Which brings us to the next question: Which backs should you draft? Most experts recommend the Vikings' Adrian Peterson, Titans' Chris Johnson and Texans' Arian Foster, but the right man is the Chiefs' Jamaal Charles. Both Peterson and Johnson begin the year behind injury-prone quarterbacks who are backed up by rookies, meaning that they're one unblocked linebacker from seeing a steady diet of eight--in-the-box defenses. Foster will most likely see fewer touches as the highly touted Ben Tate returns from injury.
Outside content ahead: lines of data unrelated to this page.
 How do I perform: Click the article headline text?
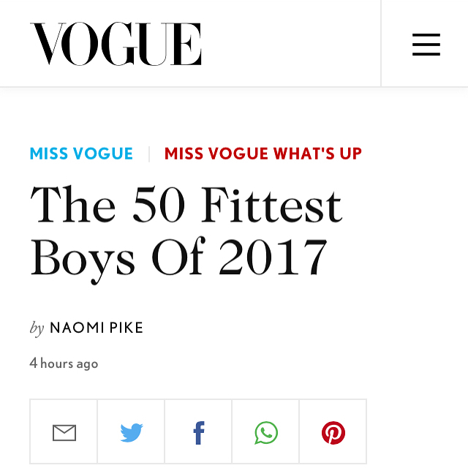point(186,230)
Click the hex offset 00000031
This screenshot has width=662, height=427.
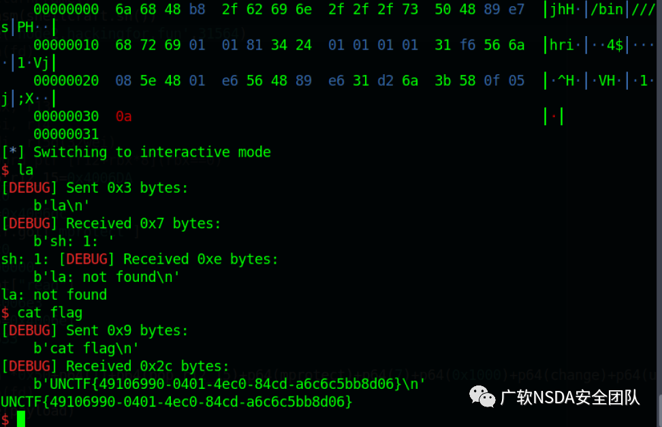pyautogui.click(x=66, y=134)
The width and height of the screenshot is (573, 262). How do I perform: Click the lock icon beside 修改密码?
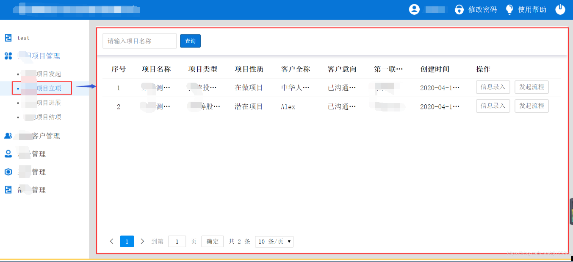[459, 9]
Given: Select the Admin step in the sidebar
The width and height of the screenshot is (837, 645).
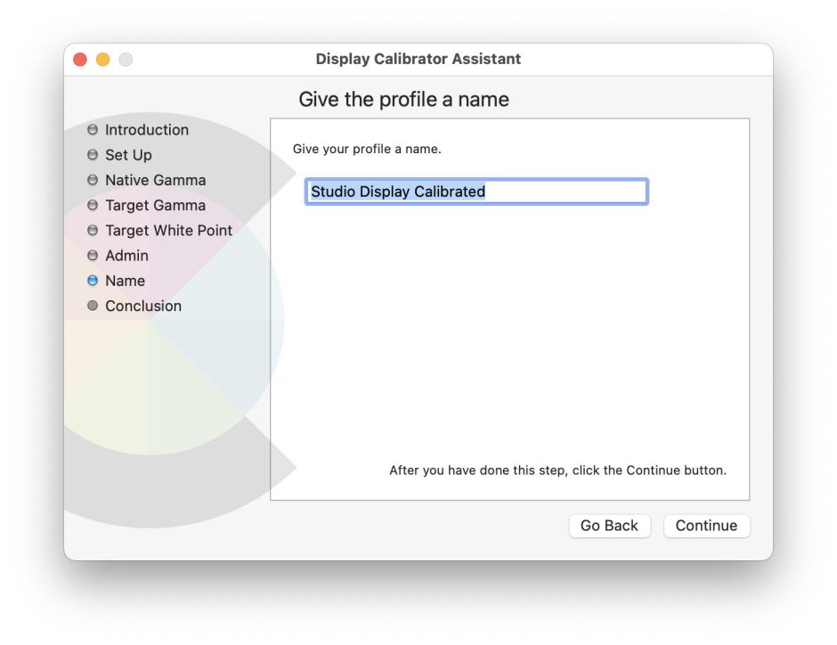Looking at the screenshot, I should [129, 256].
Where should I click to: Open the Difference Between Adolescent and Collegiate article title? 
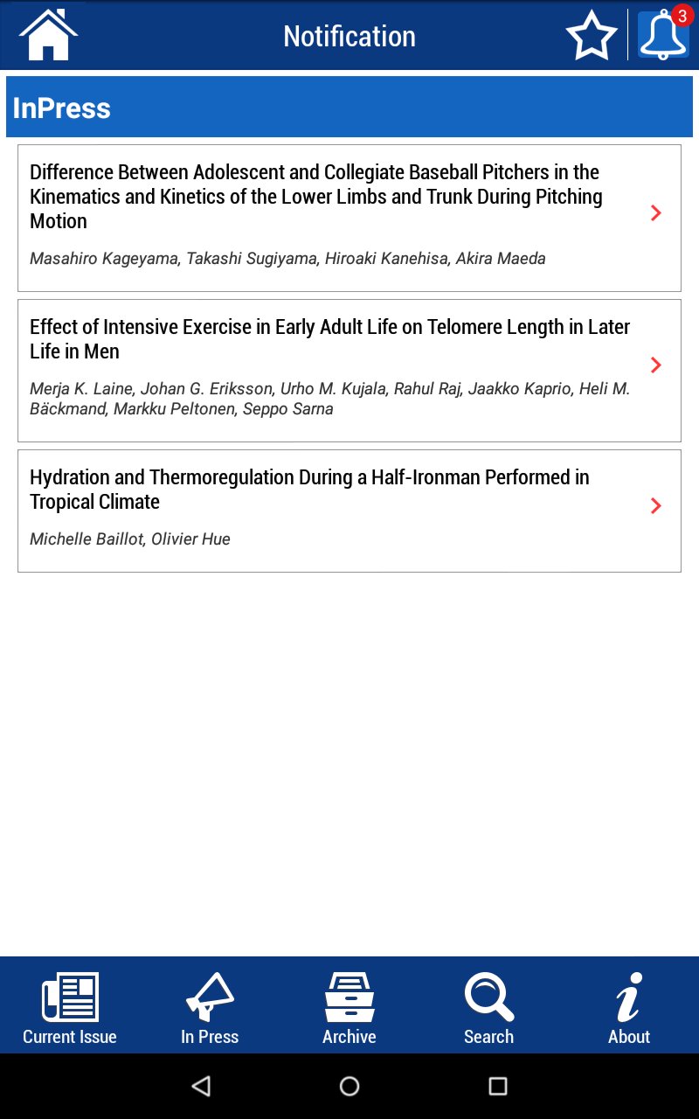click(x=316, y=197)
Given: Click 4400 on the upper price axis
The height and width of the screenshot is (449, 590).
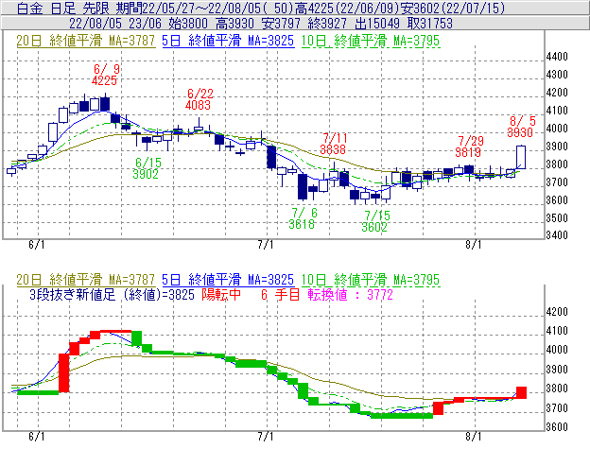Looking at the screenshot, I should click(559, 58).
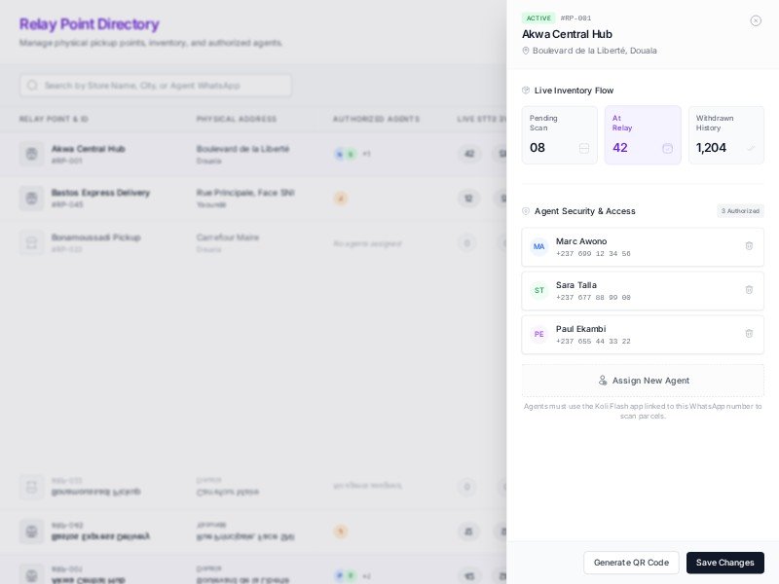Delete agent Marc Awono via trash icon
This screenshot has width=779, height=584.
[x=749, y=246]
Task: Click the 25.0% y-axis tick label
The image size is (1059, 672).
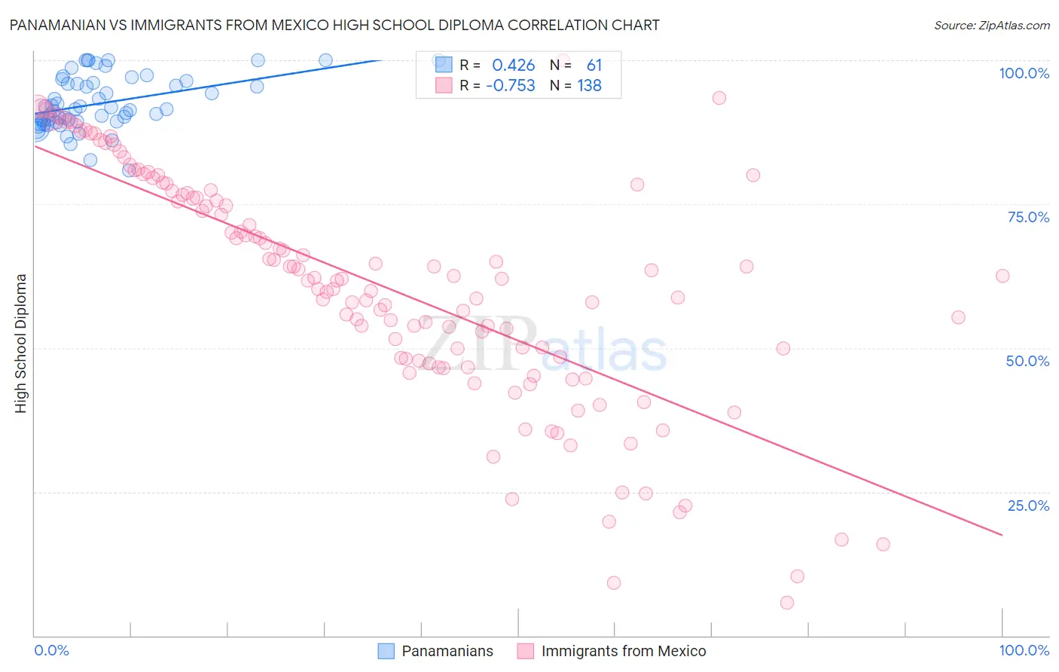Action: click(1028, 506)
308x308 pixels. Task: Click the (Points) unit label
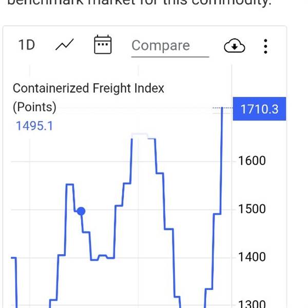click(34, 107)
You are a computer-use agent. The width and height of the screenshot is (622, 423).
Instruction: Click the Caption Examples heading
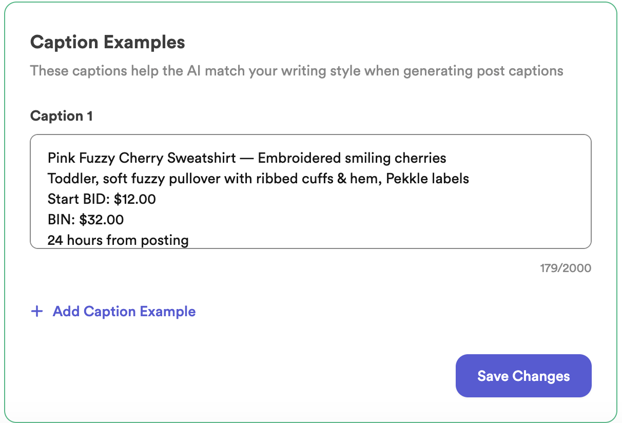pos(107,42)
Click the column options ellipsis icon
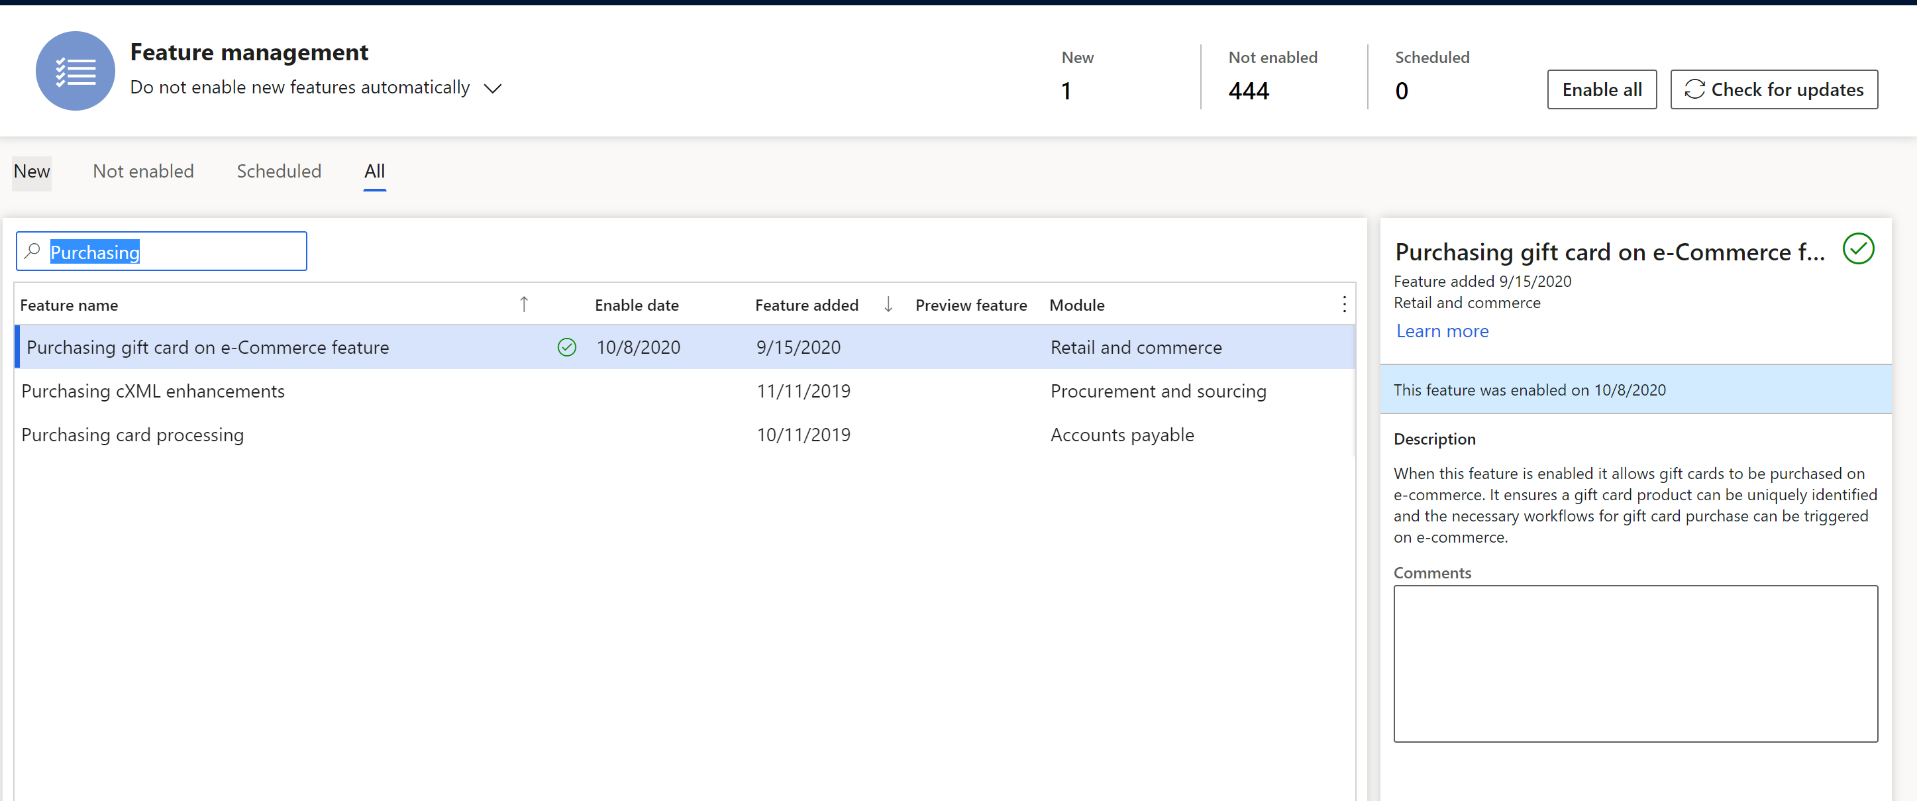Screen dimensions: 1917x801 [1345, 304]
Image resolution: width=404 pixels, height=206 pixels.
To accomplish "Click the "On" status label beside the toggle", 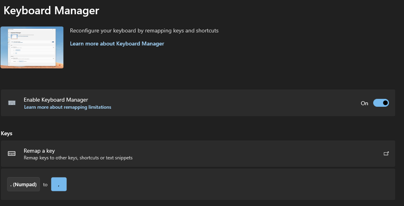I will [364, 103].
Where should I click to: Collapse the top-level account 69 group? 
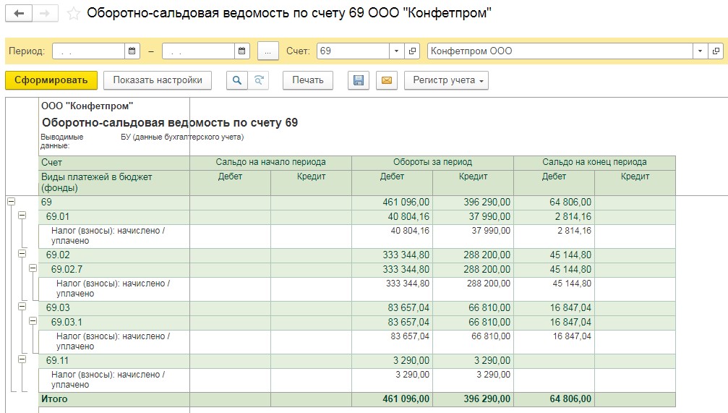pos(11,202)
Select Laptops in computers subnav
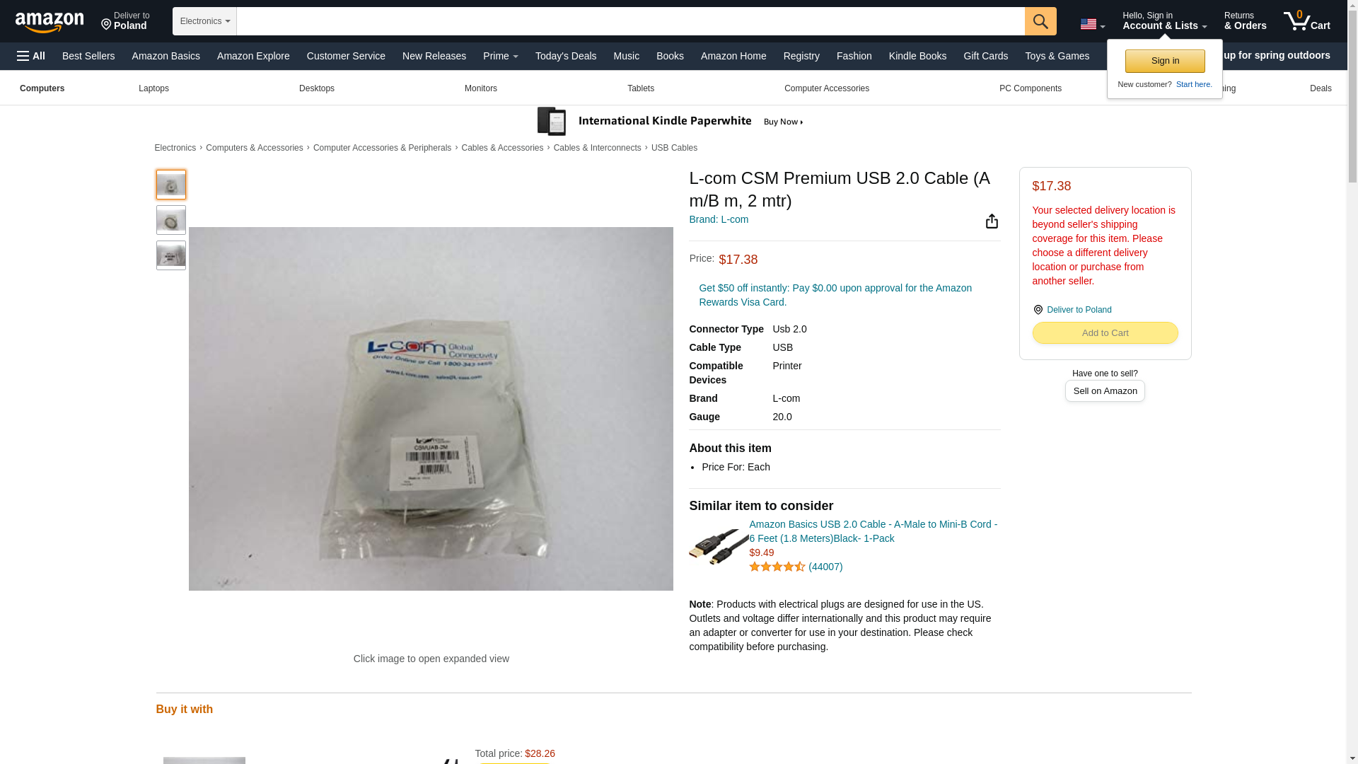 pos(153,88)
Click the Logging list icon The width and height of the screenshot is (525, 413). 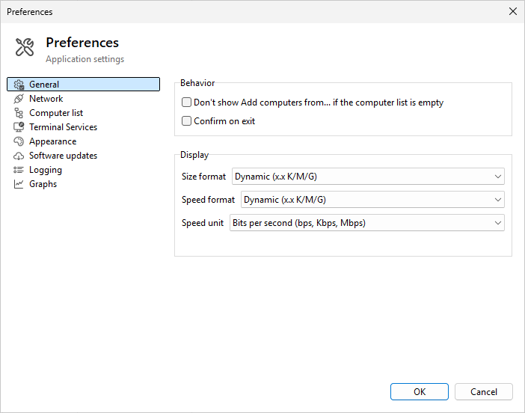click(19, 170)
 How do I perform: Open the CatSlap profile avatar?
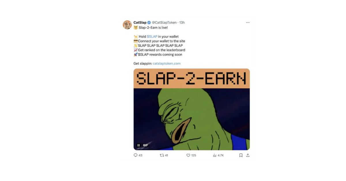pyautogui.click(x=127, y=25)
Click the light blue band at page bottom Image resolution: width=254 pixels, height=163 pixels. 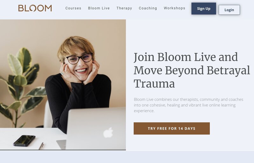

Charles, on the other hand, was the NFL's second-leading rusher in 2010 and topped all backs with an average of 6.4 yards per attempt—while not even leading his team in carries. Despite the addition of receivers Steve Breaston and Jonathan Baldwin to supplement Dwayne Bowe, the Chiefs will remain a run-first team after topping the league in rushing yards and attempts last year, making the multidimensional Charles the No. 1 back.

Elsewhere, take a look at Jahvid Best. Although he played in all 16 games as a rookie, he was plagued by turf toe for most of the year. Now fully healed and backed up by the less than electric Jerome Harrison, Mike Bell and Aaron Brown, Best is set to take his place among the top backs. He should blow the doors off his 555-rushing- and 487-receiving-yard totals in 2010.

In the end, it may feel weird to draft six backs in the first 10 rounds, at the expense of wide receivers. But that position is easier to fill from a normally well-stocked waiver wire. Let's put it this way: Having an equal mix of receivers and backs will make you traditional and dumb; having a few extra backs will make you a winner.